The agreement requires that an employee maintain the employer's non-public and proprietary information confidential and contains language similar to what you would see in a non-disclosure agreement (see more about non-disclosure agreements).
The agreement also requires that the employee agree that whatever the employee creates, discovers, develops or invents while employed with the company is owned by the company. Companies that are in the business of developing products or technology that are protectable by copyright (as is the case with most software companies) can rely on the work for hire doctrine under US copyright law, which automatically gives the employer ownership of copyrights in works of authorship (eg, software, manuals and documentations) written or prepared by an employee within the scope of his/her employment.
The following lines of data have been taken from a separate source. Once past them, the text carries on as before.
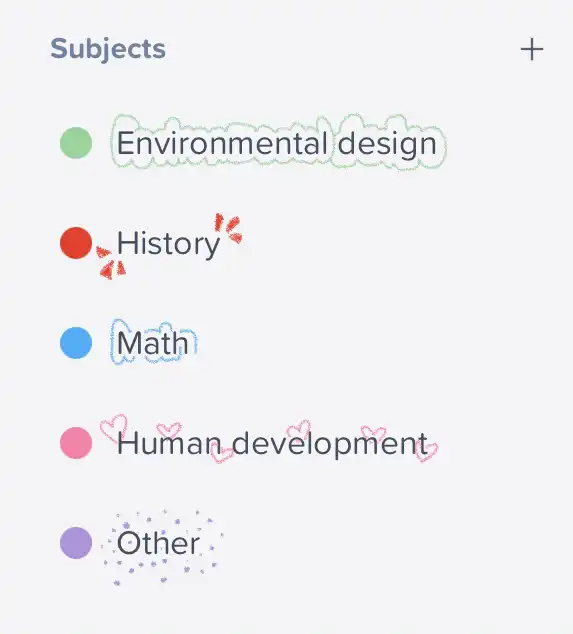This screenshot has width=573, height=634.
Task: Select the blue Math color dot
Action: tap(76, 343)
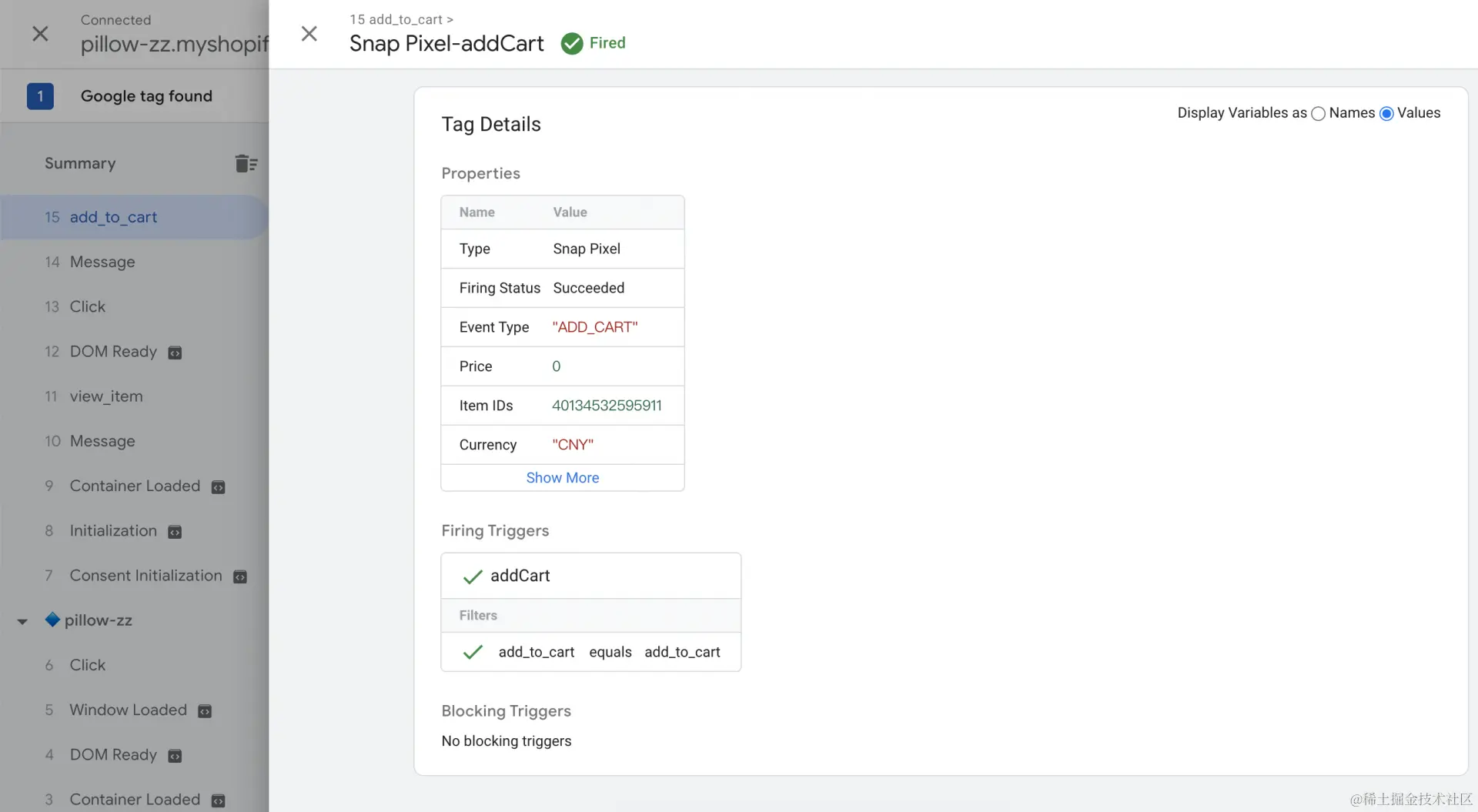Image resolution: width=1478 pixels, height=812 pixels.
Task: Open the Summary view in sidebar
Action: click(80, 163)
The work for hire doctrine, however, does not apply and ownership is not automatically vested in the employer in the case of other intellectual property rights, most notably in the case of patents (see our article providing an overview of intellectual property rights and a more detailed discussion about copyrights and patents).
Therefore, the PIIA is the employee's agreement that everything created by the employee for the employer is owned by the employer, and if the employer needs the employee to do anything or sign any document to confirm that the employer owns all the rights in the intellectual property developments, the employee agrees in the PIIA to do so.
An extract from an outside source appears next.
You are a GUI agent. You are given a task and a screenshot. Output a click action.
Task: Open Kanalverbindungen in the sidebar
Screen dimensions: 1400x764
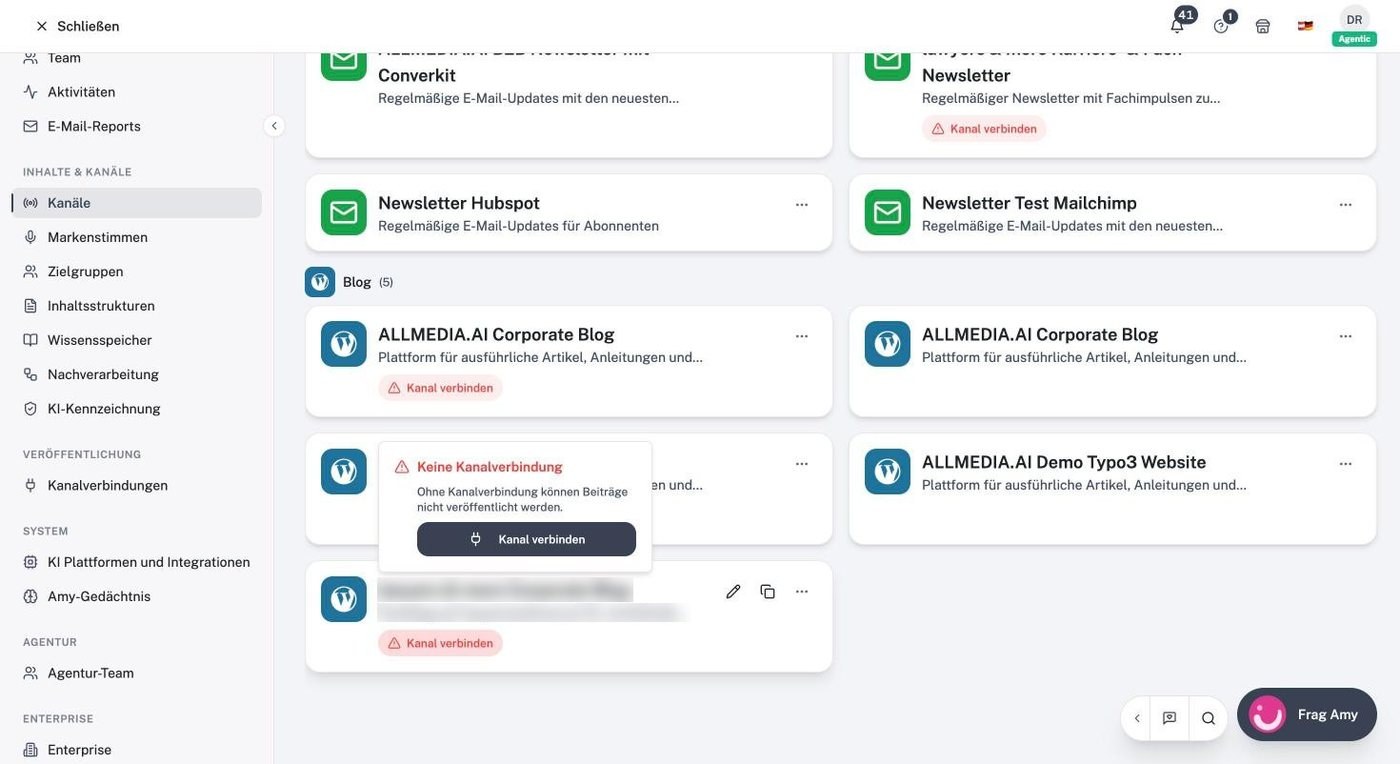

PIIAs will also often include non-solicitation clauses and, for those employees working in states where non-competition clauses are enforced, the agreement may also include a non-compete clause (see our article discussing non-solicitation and non-competition clauses).
Does the company really own everything the employee creates?
If an employee can show that he or she created intellectual property on their own time and without the use of any of the employer's facilities, equipment, supplies or trade secret information and if the intellectual property did not relate at the time of development to the employer's business or actual or anticipated research or development, then the employee would continue to own such intellectual property.
In some states, such as California, Washington, Texas and Illinois, this exception is expressed in a statute that requires that the PIIA include a notice of the exception. Such statutes favor the employer in that the burden of showing the exception applies is typically on the employee.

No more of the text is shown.